The Court’s legal analysis was as follows:  Frist, in order to establish a violation of section of 10(b) and Rule 10b-5, the SEC is required to show that there has been a misstatement or omission of material fact made with scienter.  It is established that plaintiffs may establish scienter by proving “either actual knowledge or recklessness.”  In re Software Toolworks, Inc., 50 F.3d 615, 626 (9th Cir. 1994); see also Ponce v. SEC, 345 F.3d 722, 729 (9th Cir. 2003).  This rule has also been recognized in other circuits as well.  See SEC v. Lyttle, 538 F.3d 601, 603 (7th Cir. 2008); South Cherry Street, LLC v. Hennessee Group LLC, 573 F.3d 98, 109 (2nd Cir. 2009); Levinson v. Basic Inc., 786 F.2d 741, 749 (6th Cir. 1986).

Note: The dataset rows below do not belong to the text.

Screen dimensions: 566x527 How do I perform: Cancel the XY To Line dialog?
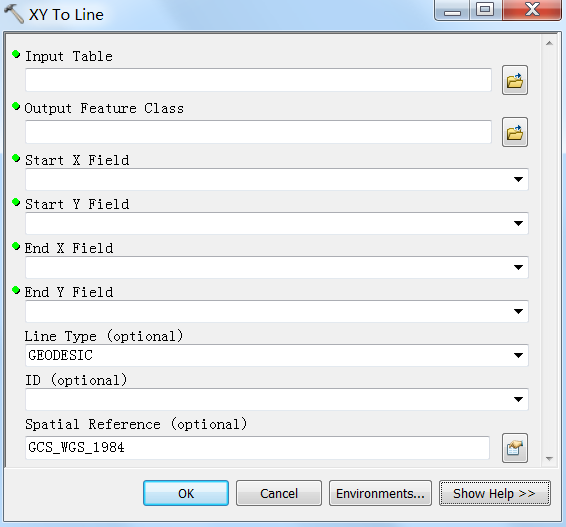coord(279,493)
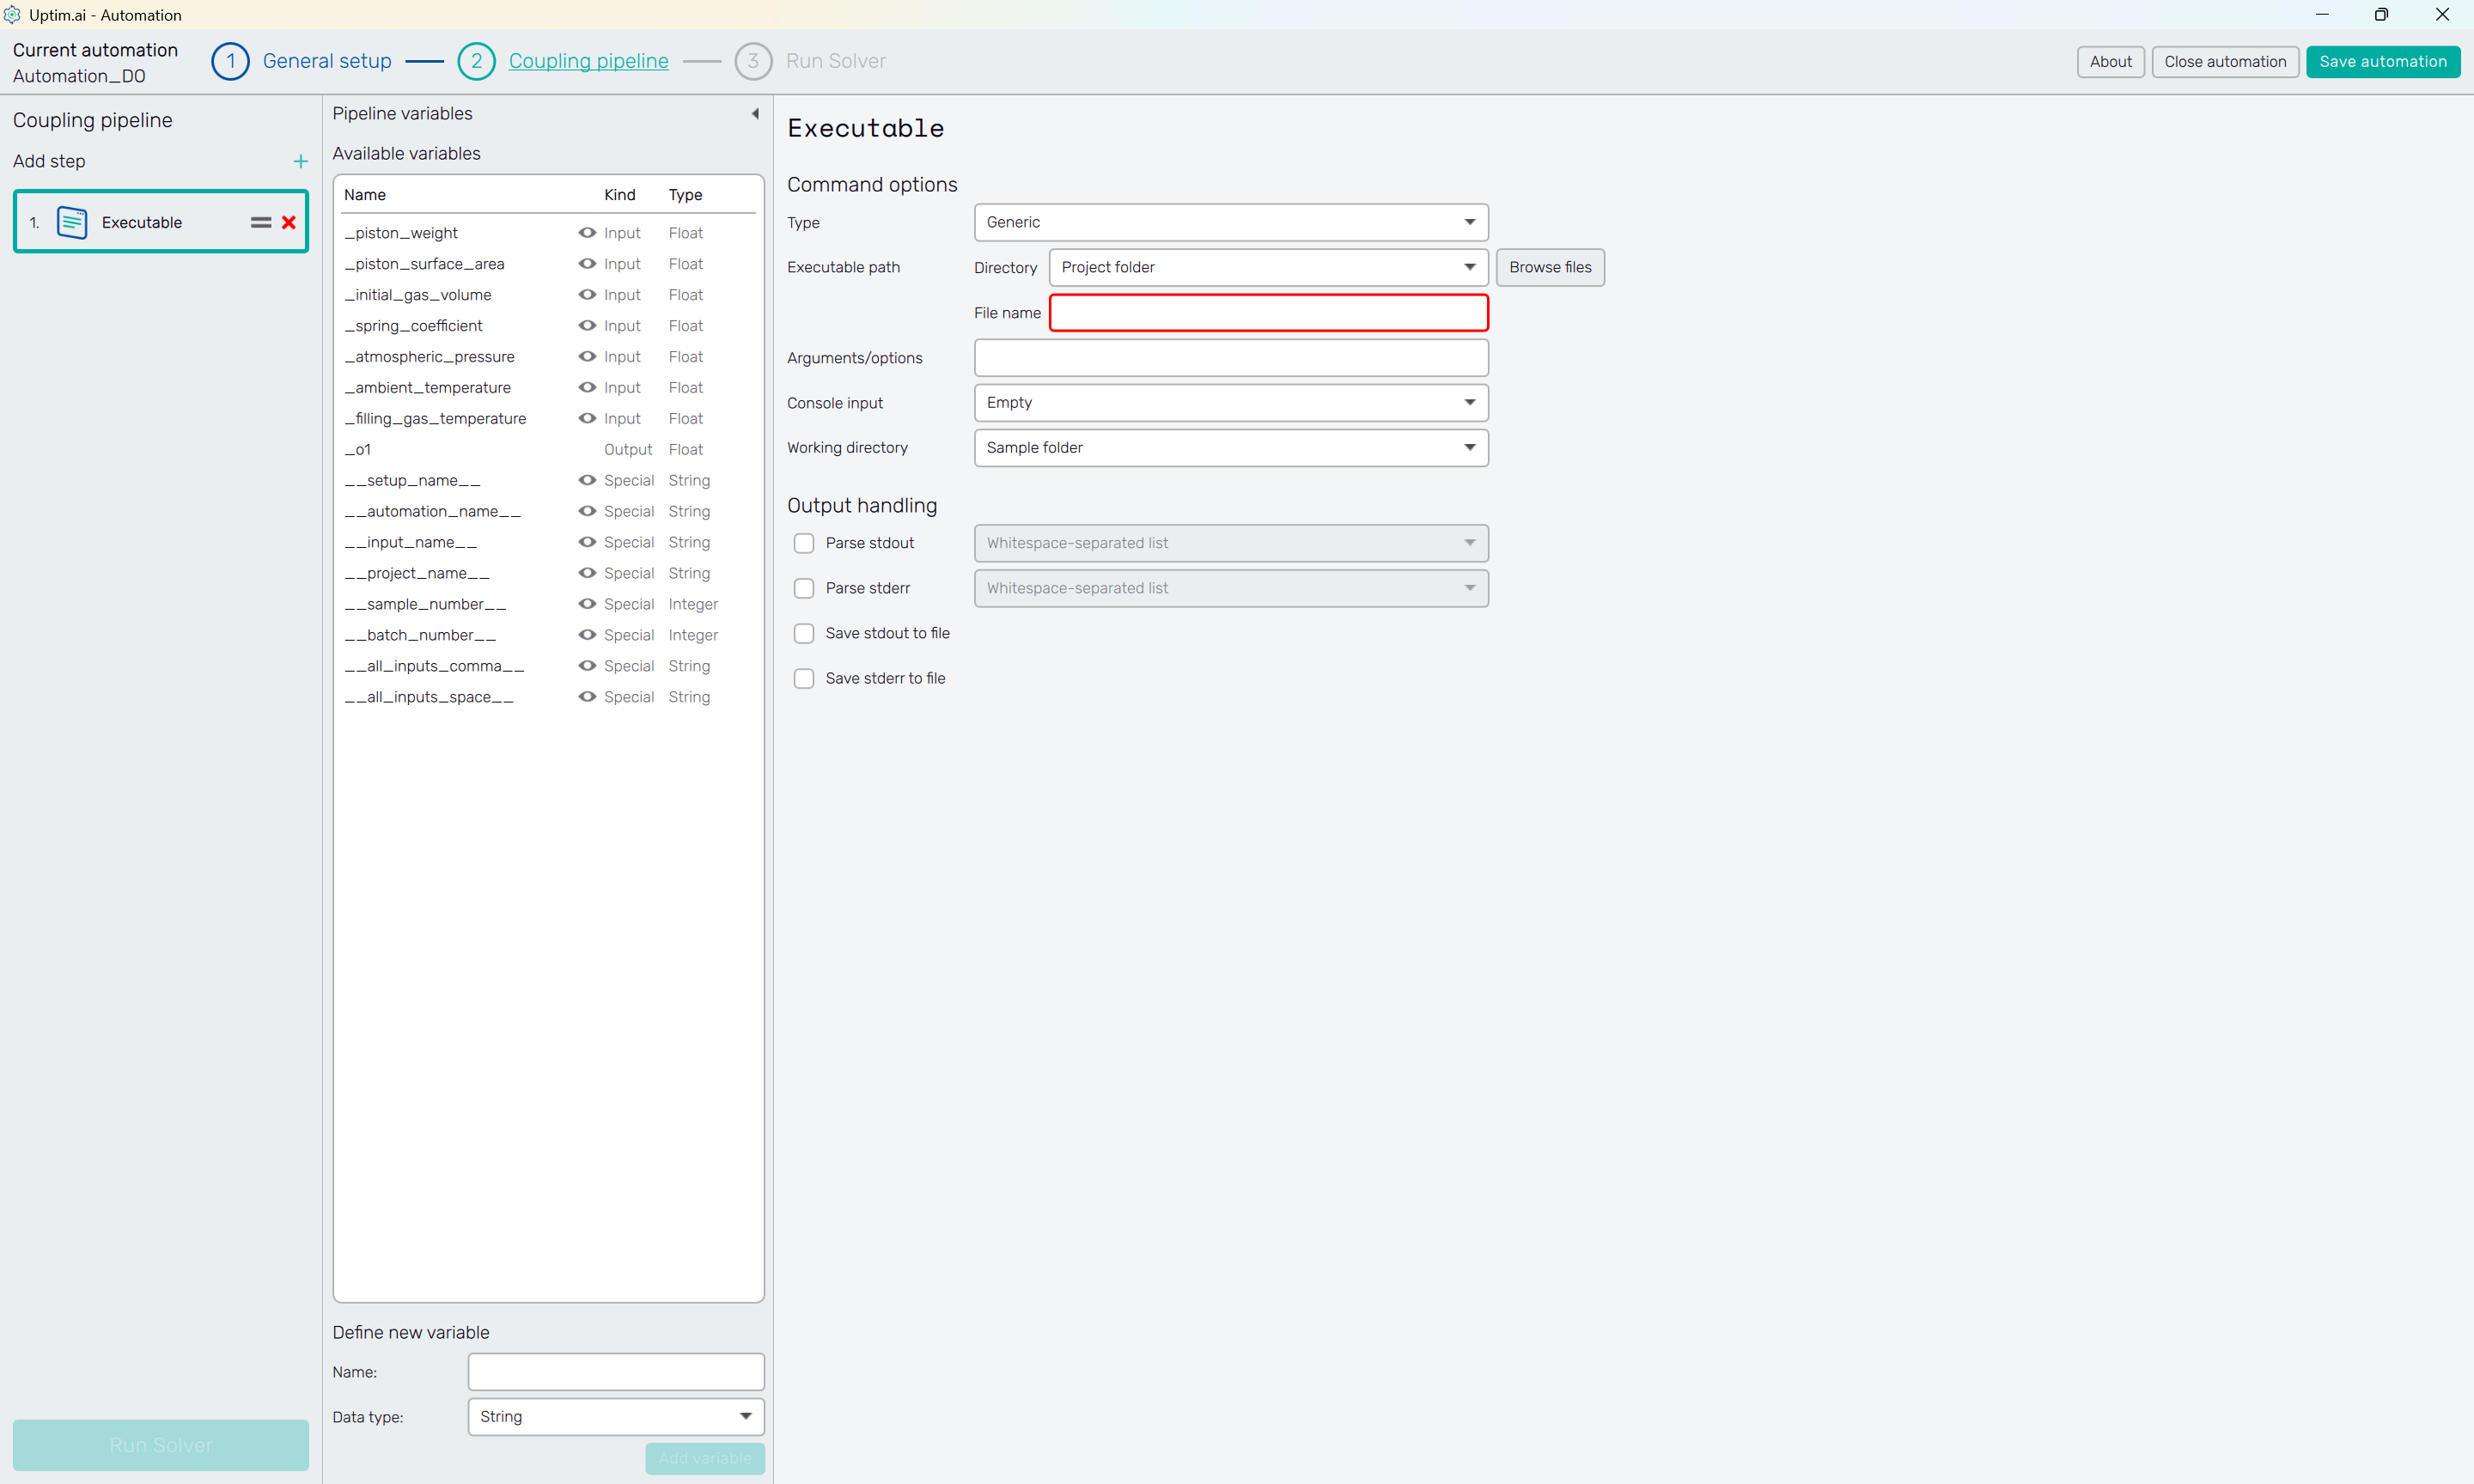Delete the Executable step with red X
The image size is (2474, 1484).
[289, 222]
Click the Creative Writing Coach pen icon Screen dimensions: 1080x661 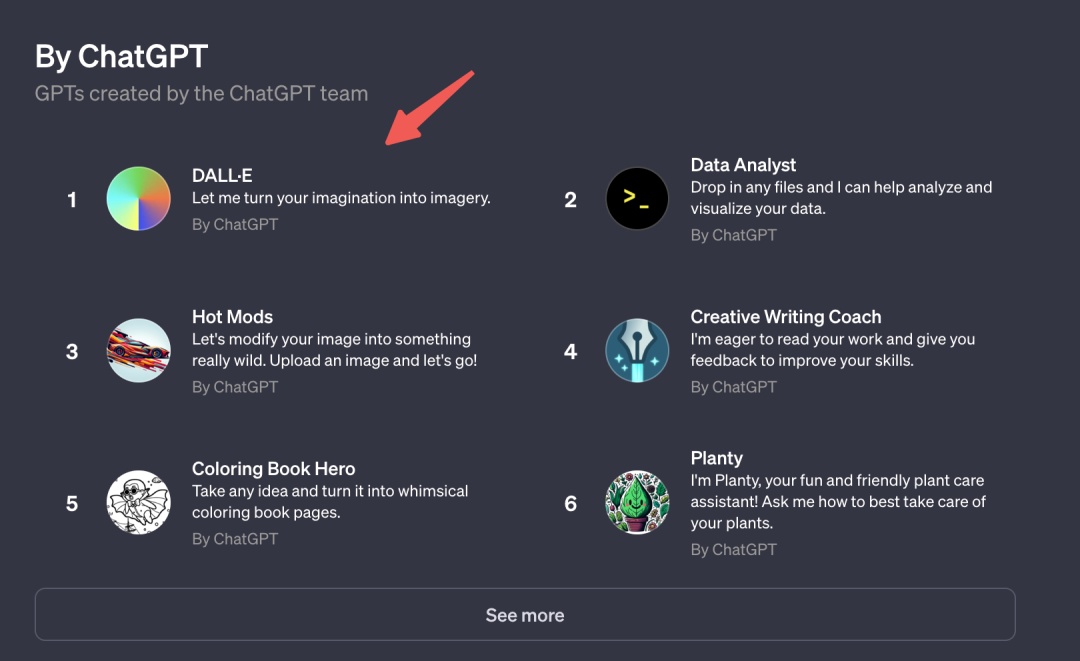637,351
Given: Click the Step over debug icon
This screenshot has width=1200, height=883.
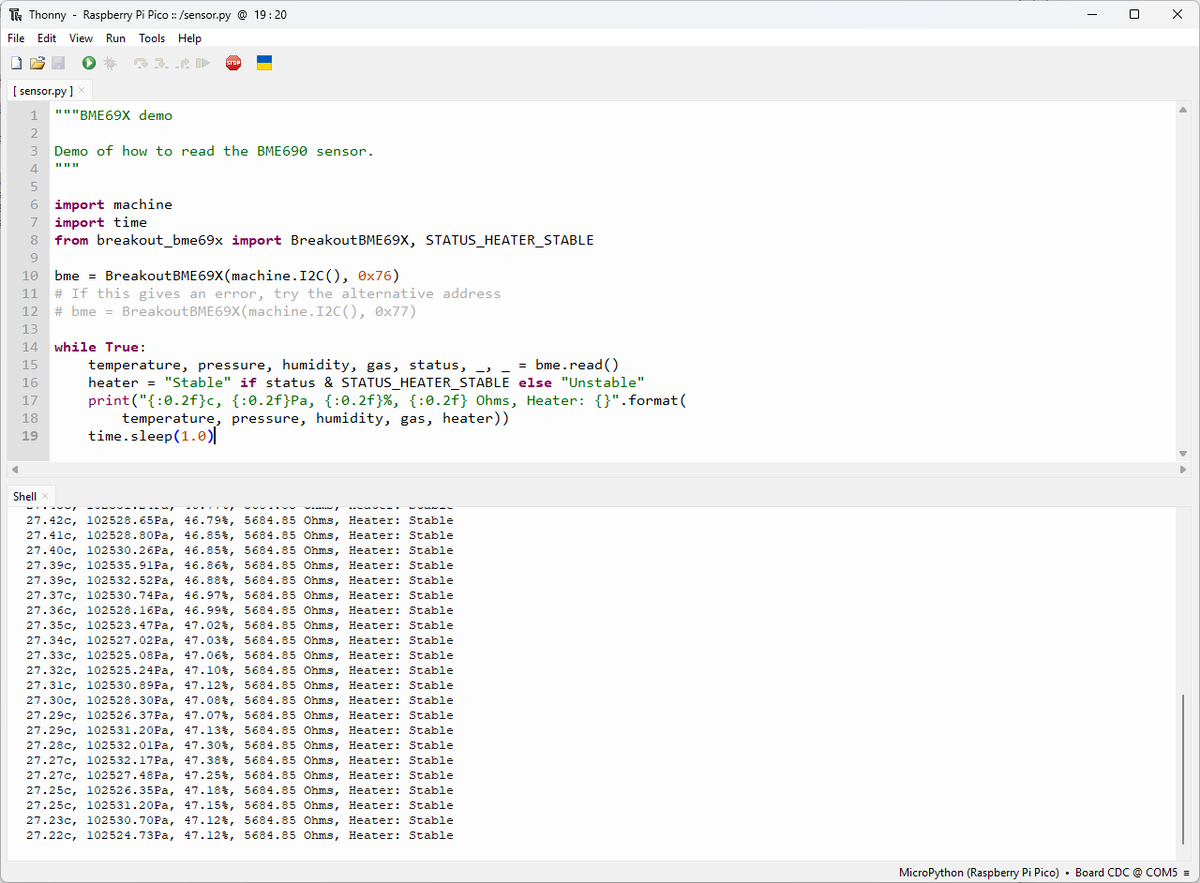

Second, scienter can be established by direct or circumstantial evidence.  Scienter is a subjective inquiry that turns on the defendants actual state of mind.  However, objective unreasonableness of a defendant’s conduct may give rise to an inference of scienter.  Therefore, objective unreasonableness of the defendant’s conduct may raise an inference of scienter that must be rebutted.   The factfinder must consider the direct and circumstantial evidence as a whole to determine whether the defendant acted with scienter.

Third, substantial evidence, in a SEC case, means more than a mere scintilla but less than a preponderance of the evidence.  It means such relevant evidence as a reasonable mind might accept as adequate to support a conclusion.

Based on the foregoing, the court determined that the SEC properly considered the objective unreasonableness of the Gebharts’ actions as evidence supporting the inference that the Gebharts acted with scienter.  While the objective evidence was not dispositive, the SEC found that the evidence from the Gebharts about their subjective belief was not sufficient to overcome the inference of scienter created by the evidence as a whole.   Therefore, the court determined that the SEC applied the correct scienter standard and the Gebharts were guilty of fraud.

Thus, it appears that in prosecuting or defending securities fraud actions, parties must be cognizant of not just the subjective knowledge of the actors, but an objective view as well.  Furthermore, any party engaged in the sale of investments should consider conducting an independent investigation regarding the investment opportunity.